A produção de vinho no Alentejo registou uma quebra significativa em 2025, estimada em cerca de 30%, de acordo com Luís Sequeira, presidente da Comissão Vitivinícola Regional Alentejana (CVRA). A redução resulta, sobretudo, das temperaturas extremas registadas entre junho e julho, que afetaram fortemente a maturação das uvas.

Segundo Luís Sequeira, a região foi «uma das mais afetadas pela quebra de produção». O responsável recorda que «nos últimos anos, o Alentejo tem produzido, em média, cerca de 113 milhões de litros de vinho», mas que «em 2025, o volume ficará abaixo dos 85 milhões de litros».

Apesar da diminuição na quantidade, a qualidade do vinho é descrita como «extraordinária». «Temos essa indicação pela esmagadora maioria dos agentes económicos do Alentejo», sublinhou o presidente da CVRA, destacando que o esforço dos produtores e as condições de maturação acabaram por permitir uma colheita de elevada qualidade.

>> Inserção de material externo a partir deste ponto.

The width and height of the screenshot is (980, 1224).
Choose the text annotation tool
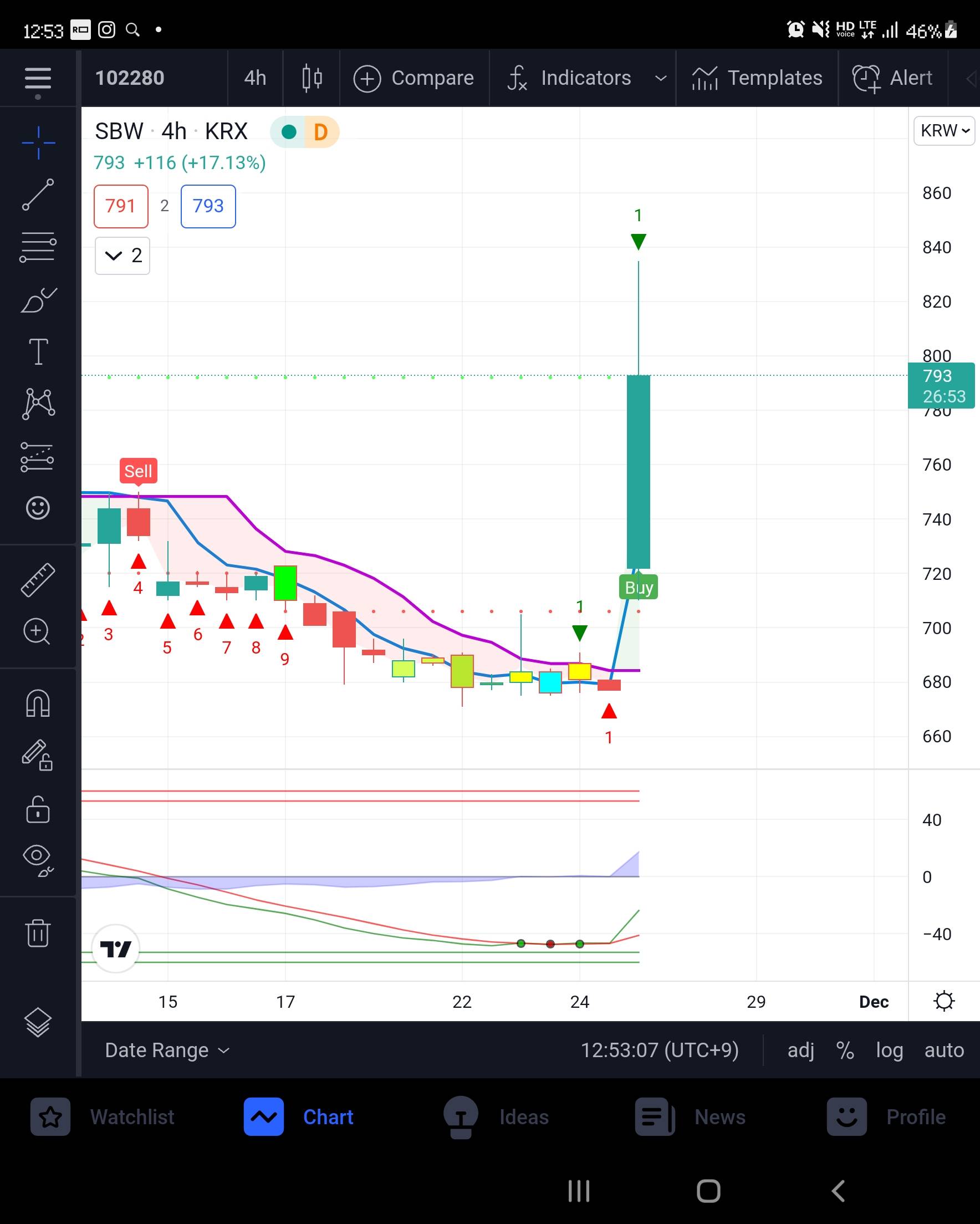point(38,351)
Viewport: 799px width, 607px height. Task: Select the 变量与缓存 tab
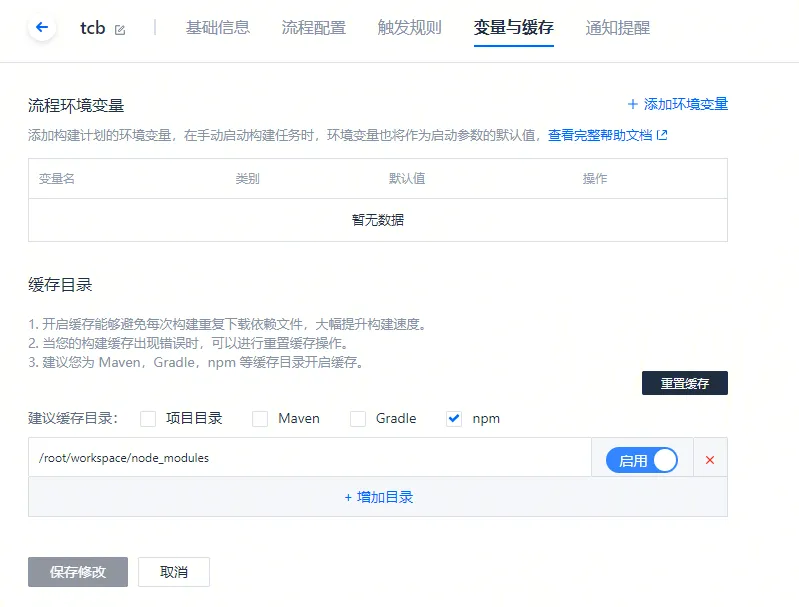coord(513,28)
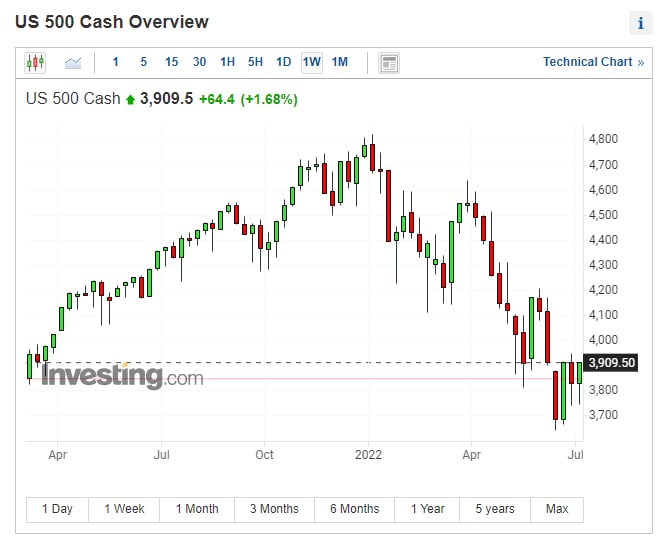The image size is (661, 543).
Task: Switch to 1D interval
Action: 283,62
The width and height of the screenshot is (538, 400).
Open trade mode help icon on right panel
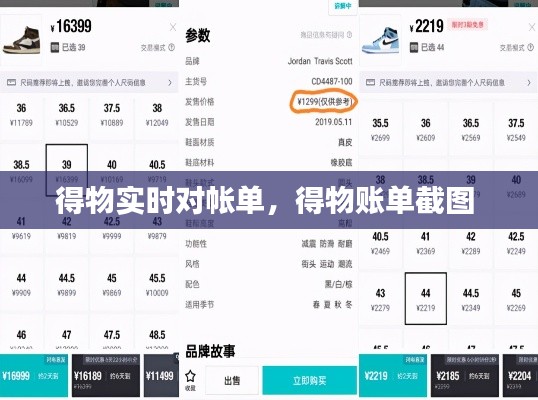click(530, 47)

Impacto no mercado e necessidade de recorrer a stocks

A quebra na produção terá implicações diretas na capacidade de resposta às necessidades comerciais da região. «O Alentejo comercializa por ano mais de 92 milhões de litros de vinho, o que quer dizer que este ano é deficitário», explicou Luís Sequeira.

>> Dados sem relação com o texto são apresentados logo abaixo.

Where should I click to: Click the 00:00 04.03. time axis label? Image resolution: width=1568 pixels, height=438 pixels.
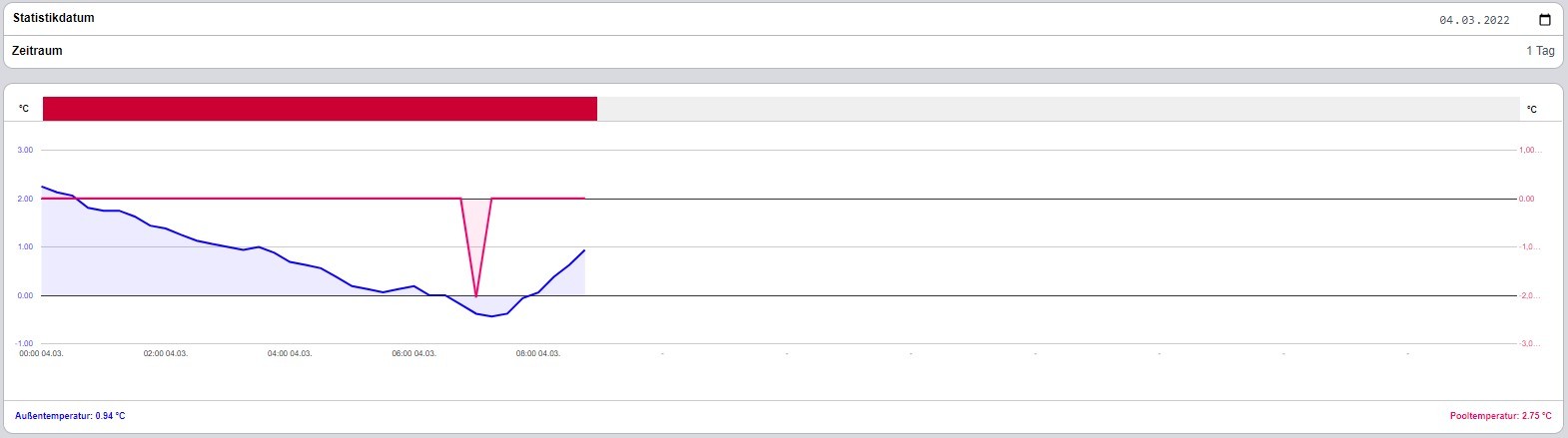point(41,353)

Para colmatar essa diferença, a CVRA admite que será necessário recorrer aos stocks existentes, de modo a «acomodar as necessidades de comercialização para o ano de 2026». Ainda que a situação não seja considerada alarmante, o dirigente alerta que «essa pressão sobre as existências será sentida no próximo ano».

Um ano de contrastes

O presidente da CVRA resume 2025 como um ano de contrastes para o setor vitivinícola alentejano: uma produção reduzida, mas de grande qualidade. «Foi um ano menos bom em quantidade, mas felizmente com uma compensação pela qualidade extraordinária dos vinhos», afirmou.

A CVRA continua a acompanhar a evolução do mercado e das condições climáticas, reforçando a importância da adaptação às alterações do clima e da gestão eficiente das reservas para garantir a sustentabilidade do setor.